▸ **WHAT TO DO**
Every record must appear in your reply exactly as written.

▸ **SUPPLIED DATA**
== Segment start ==
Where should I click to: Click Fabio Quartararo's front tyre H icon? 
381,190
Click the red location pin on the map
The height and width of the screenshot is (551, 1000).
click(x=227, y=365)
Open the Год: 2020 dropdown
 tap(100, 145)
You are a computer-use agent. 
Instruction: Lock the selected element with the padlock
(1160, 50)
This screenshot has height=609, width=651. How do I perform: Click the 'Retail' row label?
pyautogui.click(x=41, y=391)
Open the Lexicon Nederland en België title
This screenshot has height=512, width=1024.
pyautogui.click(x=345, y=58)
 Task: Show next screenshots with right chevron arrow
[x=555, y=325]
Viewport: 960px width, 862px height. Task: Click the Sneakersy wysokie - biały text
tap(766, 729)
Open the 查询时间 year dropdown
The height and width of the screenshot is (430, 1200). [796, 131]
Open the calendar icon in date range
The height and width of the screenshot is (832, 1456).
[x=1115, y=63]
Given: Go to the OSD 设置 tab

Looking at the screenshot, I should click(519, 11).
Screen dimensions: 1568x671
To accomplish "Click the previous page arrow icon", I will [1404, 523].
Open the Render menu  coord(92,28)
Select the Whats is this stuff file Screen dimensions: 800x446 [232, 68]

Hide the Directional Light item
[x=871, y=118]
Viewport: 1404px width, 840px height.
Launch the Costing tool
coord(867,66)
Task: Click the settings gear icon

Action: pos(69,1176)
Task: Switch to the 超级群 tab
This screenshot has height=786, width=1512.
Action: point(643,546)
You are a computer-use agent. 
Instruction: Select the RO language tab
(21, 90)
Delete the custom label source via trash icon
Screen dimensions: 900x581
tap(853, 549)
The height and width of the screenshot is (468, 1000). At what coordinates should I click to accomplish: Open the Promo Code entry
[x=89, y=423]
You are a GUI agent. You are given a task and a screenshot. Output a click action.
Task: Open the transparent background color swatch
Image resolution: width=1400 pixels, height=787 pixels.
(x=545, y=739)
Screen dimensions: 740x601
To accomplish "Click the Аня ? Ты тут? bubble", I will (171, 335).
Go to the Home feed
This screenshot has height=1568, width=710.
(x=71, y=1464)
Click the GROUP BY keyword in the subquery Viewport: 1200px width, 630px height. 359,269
== Segment end ==
▸ **COMPLETED TASK**
Where should I click to: Click Fabio Quartararo's front tyre H icon? 
381,190
Click the red location pin on the map
The height and width of the screenshot is (551, 1000).
click(x=227, y=365)
Open the Год: 2020 dropdown
 tap(100, 145)
You are a computer-use agent. 
Instruction: Lock the selected element with the padlock
(1160, 50)
This screenshot has height=609, width=651. How do I perform: Click the 'Retail' row label?
pyautogui.click(x=41, y=391)
Open the Lexicon Nederland en België title
This screenshot has height=512, width=1024.
pyautogui.click(x=345, y=58)
 Task: Show next screenshots with right chevron arrow
[x=555, y=325]
Viewport: 960px width, 862px height. Task: Click the Sneakersy wysokie - biały text
tap(766, 729)
Open the 查询时间 year dropdown
The height and width of the screenshot is (430, 1200). [796, 131]
Open the calendar icon in date range
The height and width of the screenshot is (832, 1456).
[x=1115, y=63]
Given: Go to the OSD 设置 tab

Looking at the screenshot, I should click(519, 11).
Screen dimensions: 1568x671
To accomplish "Click the previous page arrow icon", I will [1404, 523].
Open the Render menu  coord(92,28)
Select the Whats is this stuff file Screen dimensions: 800x446 [232, 68]

Hide the Directional Light item
[x=871, y=118]
Viewport: 1404px width, 840px height.
Launch the Costing tool
coord(867,66)
Task: Click the settings gear icon

Action: pos(69,1176)
Task: Switch to the 超级群 tab
This screenshot has height=786, width=1512.
Action: point(643,546)
You are a computer-use agent. 
Instruction: Select the RO language tab
(21, 90)
Delete the custom label source via trash icon
Screen dimensions: 900x581
tap(853, 549)
The height and width of the screenshot is (468, 1000). At what coordinates should I click to accomplish: Open the Promo Code entry
[x=89, y=423]
You are a GUI agent. You are given a task and a screenshot. Output a click action.
Task: Open the transparent background color swatch
Image resolution: width=1400 pixels, height=787 pixels.
(x=545, y=739)
Screen dimensions: 740x601
To accomplish "Click the Аня ? Ты тут? bubble", I will (171, 335).
Go to the Home feed
This screenshot has height=1568, width=710.
(x=71, y=1464)
Click the GROUP BY keyword in the subquery Viewport: 1200px width, 630px height. 359,269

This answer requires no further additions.